§ Records:
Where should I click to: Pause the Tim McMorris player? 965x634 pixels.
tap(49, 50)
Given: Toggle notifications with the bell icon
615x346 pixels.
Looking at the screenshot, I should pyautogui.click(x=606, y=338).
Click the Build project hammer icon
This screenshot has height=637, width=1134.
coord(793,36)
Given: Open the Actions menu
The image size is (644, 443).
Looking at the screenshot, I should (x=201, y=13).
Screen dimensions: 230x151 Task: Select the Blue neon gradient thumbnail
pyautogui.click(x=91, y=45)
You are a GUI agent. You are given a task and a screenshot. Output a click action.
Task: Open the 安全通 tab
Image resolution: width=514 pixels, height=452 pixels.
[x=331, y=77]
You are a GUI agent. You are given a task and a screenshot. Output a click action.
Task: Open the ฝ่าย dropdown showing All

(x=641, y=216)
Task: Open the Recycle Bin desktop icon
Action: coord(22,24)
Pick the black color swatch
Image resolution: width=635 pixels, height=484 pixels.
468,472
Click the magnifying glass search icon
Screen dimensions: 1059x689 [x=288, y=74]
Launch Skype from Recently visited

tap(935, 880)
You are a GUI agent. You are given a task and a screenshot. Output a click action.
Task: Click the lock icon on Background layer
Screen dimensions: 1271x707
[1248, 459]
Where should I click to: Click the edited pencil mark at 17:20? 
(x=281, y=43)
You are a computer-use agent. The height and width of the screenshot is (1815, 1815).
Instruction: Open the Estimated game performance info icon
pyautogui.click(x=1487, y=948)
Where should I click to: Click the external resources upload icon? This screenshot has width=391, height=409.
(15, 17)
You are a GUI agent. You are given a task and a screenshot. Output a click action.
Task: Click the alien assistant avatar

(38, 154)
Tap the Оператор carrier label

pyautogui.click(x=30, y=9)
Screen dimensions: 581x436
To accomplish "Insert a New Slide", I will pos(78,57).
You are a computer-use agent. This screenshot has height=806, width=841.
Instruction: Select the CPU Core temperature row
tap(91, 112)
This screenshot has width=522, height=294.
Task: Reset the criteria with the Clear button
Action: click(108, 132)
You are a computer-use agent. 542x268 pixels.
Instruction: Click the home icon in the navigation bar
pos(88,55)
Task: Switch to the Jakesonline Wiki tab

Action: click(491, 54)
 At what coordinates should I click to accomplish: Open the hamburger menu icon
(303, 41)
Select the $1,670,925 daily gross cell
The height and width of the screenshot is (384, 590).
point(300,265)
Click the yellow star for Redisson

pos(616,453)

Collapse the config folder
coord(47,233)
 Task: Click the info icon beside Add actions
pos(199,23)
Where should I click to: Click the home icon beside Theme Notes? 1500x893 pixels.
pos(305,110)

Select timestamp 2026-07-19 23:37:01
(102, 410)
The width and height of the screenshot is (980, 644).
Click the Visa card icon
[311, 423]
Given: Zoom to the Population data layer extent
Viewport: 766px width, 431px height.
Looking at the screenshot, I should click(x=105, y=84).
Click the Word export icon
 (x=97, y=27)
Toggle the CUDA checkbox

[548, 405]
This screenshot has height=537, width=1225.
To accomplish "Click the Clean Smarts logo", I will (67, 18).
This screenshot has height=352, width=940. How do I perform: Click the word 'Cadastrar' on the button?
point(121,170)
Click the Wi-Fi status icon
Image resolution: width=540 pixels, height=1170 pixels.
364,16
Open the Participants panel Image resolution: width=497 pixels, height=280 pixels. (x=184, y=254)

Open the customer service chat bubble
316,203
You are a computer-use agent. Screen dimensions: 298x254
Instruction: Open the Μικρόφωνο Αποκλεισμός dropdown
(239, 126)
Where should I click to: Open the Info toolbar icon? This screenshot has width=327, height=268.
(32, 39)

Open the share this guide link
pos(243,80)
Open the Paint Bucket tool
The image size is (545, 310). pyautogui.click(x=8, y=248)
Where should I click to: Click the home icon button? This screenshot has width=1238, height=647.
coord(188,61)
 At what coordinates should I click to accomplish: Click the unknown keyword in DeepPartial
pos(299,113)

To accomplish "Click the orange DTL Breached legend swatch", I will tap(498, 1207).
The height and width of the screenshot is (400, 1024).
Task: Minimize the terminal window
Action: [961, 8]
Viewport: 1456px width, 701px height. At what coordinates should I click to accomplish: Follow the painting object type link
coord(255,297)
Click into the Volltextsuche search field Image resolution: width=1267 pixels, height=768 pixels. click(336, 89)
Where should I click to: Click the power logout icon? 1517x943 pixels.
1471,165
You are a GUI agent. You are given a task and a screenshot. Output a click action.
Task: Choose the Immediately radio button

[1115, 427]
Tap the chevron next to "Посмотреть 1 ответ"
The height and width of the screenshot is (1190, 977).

§ What to produce:
Rewrite the data above as a Markdown table with two columns, Row and Data line. Give each nonblank line its own numbered row and skip the blank lines.

§ Answer:
| Row | Data line |
|---|---|
| 1 | Where should I click to: Pause the Tim McMorris player? 965x634 pixels. |
| 2 | tap(49, 50) |
| 3 | Given: Toggle notifications with the bell icon |
| 4 | 615x346 pixels. |
| 5 | Looking at the screenshot, I should pyautogui.click(x=606, y=338). |
| 6 | Click the Build project hammer icon |
| 7 | This screenshot has height=637, width=1134. |
| 8 | coord(793,36) |
| 9 | Given: Open the Actions menu |
| 10 | The image size is (644, 443). |
| 11 | Looking at the screenshot, I should (x=201, y=13). |
| 12 | Screen dimensions: 230x151 Task: Select the Blue neon gradient thumbnail |
| 13 | pyautogui.click(x=91, y=45) |
| 14 | You are a GUI agent. You are given a task and a screenshot. Output a click action. |
| 15 | Task: Open the 安全通 tab |
| 16 | Image resolution: width=514 pixels, height=452 pixels. |
| 17 | [x=331, y=77] |
| 18 | You are a GUI agent. You are given a task and a screenshot. Output a click action. |
| 19 | Task: Open the ฝ่าย dropdown showing All |
| 20 | (x=641, y=216) |
| 21 | Task: Open the Recycle Bin desktop icon |
| 22 | Action: coord(22,24) |
| 23 | Pick the black color swatch |
| 24 | Image resolution: width=635 pixels, height=484 pixels. |
| 25 | 468,472 |
| 26 | Click the magnifying glass search icon |
| 27 | Screen dimensions: 1059x689 [x=288, y=74] |
| 28 | Launch Skype from Recently visited |
| 29 | tap(935, 880) |
| 30 | You are a GUI agent. You are given a task and a screenshot. Output a click action. |
| 31 | Task: Click the lock icon on Background layer |
| 32 | Screen dimensions: 1271x707 |
| 33 | [1248, 459] |
| 34 | Where should I click to: Click the edited pencil mark at 17:20?  |
| 35 | (x=281, y=43) |
| 36 | You are a computer-use agent. The height and width of the screenshot is (1815, 1815). |
| 37 | Instruction: Open the Estimated game performance info icon |
| 38 | pyautogui.click(x=1487, y=948) |
| 39 | Where should I click to: Click the external resources upload icon? This screenshot has width=391, height=409. |
| 40 | (15, 17) |
| 41 | You are a GUI agent. You are given a task and a screenshot. Output a click action. |
| 42 | Task: Click the alien assistant avatar |
| 43 | (38, 154) |
| 44 | Tap the Оператор carrier label |
| 45 | pyautogui.click(x=30, y=9) |
| 46 | Screen dimensions: 581x436 |
| 47 | To accomplish "Insert a New Slide", I will pos(78,57). |
| 48 | You are a computer-use agent. This screenshot has height=806, width=841. |
| 49 | Instruction: Select the CPU Core temperature row |
| 50 | tap(91, 112) |
| 51 | This screenshot has width=522, height=294. |
| 52 | Task: Reset the criteria with the Clear button |
| 53 | Action: click(108, 132) |
| 54 | You are a computer-use agent. 542x268 pixels. |
| 55 | Instruction: Click the home icon in the navigation bar |
| 56 | pos(88,55) |
| 57 | Task: Switch to the Jakesonline Wiki tab |
| 58 | Action: click(491, 54) |
| 59 |  At what coordinates should I click to accomplish: Open the hamburger menu icon |
| 60 | (303, 41) |
| 61 | Select the $1,670,925 daily gross cell |
| 62 | The height and width of the screenshot is (384, 590). |
| 63 | point(300,265) |
| 64 | Click the yellow star for Redisson |
| 65 | pos(616,453) |
| 66 | Collapse the config folder |
| 67 | coord(47,233) |
| 68 |  Task: Click the info icon beside Add actions |
| 69 | pos(199,23) |
| 70 | Where should I click to: Click the home icon beside Theme Notes? 1500x893 pixels. |
| 71 | pos(305,110) |
| 72 | Select timestamp 2026-07-19 23:37:01 |
| 73 | (102, 410) |
| 74 | The width and height of the screenshot is (980, 644). |
| 75 | Click the Visa card icon |
| 76 | [311, 423] |
| 77 | Given: Zoom to the Population data layer extent |
| 78 | Viewport: 766px width, 431px height. |
| 79 | Looking at the screenshot, I should click(x=105, y=84). |
| 80 | Click the Word export icon |
| 81 |  (x=97, y=27) |
| 82 | Toggle the CUDA checkbox |
| 83 | [548, 405] |
| 84 | This screenshot has height=537, width=1225. |
| 85 | To accomplish "Click the Clean Smarts logo", I will (67, 18). |
| 86 | This screenshot has height=352, width=940. How do I perform: Click the word 'Cadastrar' on the button? |
| 87 | point(121,170) |
| 88 | Click the Wi-Fi status icon |
| 89 | Image resolution: width=540 pixels, height=1170 pixels. |
| 90 | 364,16 |
| 91 | Open the Participants panel Image resolution: width=497 pixels, height=280 pixels. (x=184, y=254) |
| 92 | Open the customer service chat bubble |
| 93 | 316,203 |
| 94 | You are a computer-use agent. Screen dimensions: 298x254 |
| 95 | Instruction: Open the Μικρόφωνο Αποκλεισμός dropdown |
| 96 | (239, 126) |
| 97 | Where should I click to: Open the Info toolbar icon? This screenshot has width=327, height=268. |
| 98 | (32, 39) |
| 99 | Open the share this guide link |
| 100 | pos(243,80) |
| 101 | Open the Paint Bucket tool |
| 102 | The image size is (545, 310). pyautogui.click(x=8, y=248) |
| 103 | Where should I click to: Click the home icon button? This screenshot has width=1238, height=647. |
| 104 | coord(188,61) |
| 105 |  At what coordinates should I click to accomplish: Click the unknown keyword in DeepPartial |
| 106 | pos(299,113) |
| 107 | To accomplish "Click the orange DTL Breached legend swatch", I will tap(498, 1207). |
| 108 | The height and width of the screenshot is (400, 1024). |
| 109 | Task: Minimize the terminal window |
| 110 | Action: [961, 8] |
| 111 | Viewport: 1456px width, 701px height. At what coordinates should I click to accomplish: Follow the painting object type link |
| 112 | coord(255,297) |
| 113 | Click into the Volltextsuche search field Image resolution: width=1267 pixels, height=768 pixels. click(336, 89) |
| 114 | Where should I click to: Click the power logout icon? 1517x943 pixels. |
| 115 | 1471,165 |
| 116 | You are a GUI agent. You are given a task and a screenshot. Output a click action. |
| 117 | Task: Choose the Immediately radio button |
| 118 | [1115, 427] |
| 119 | Tap the chevron next to "Посмотреть 1 ответ" |
| 120 | The height and width of the screenshot is (1190, 977). |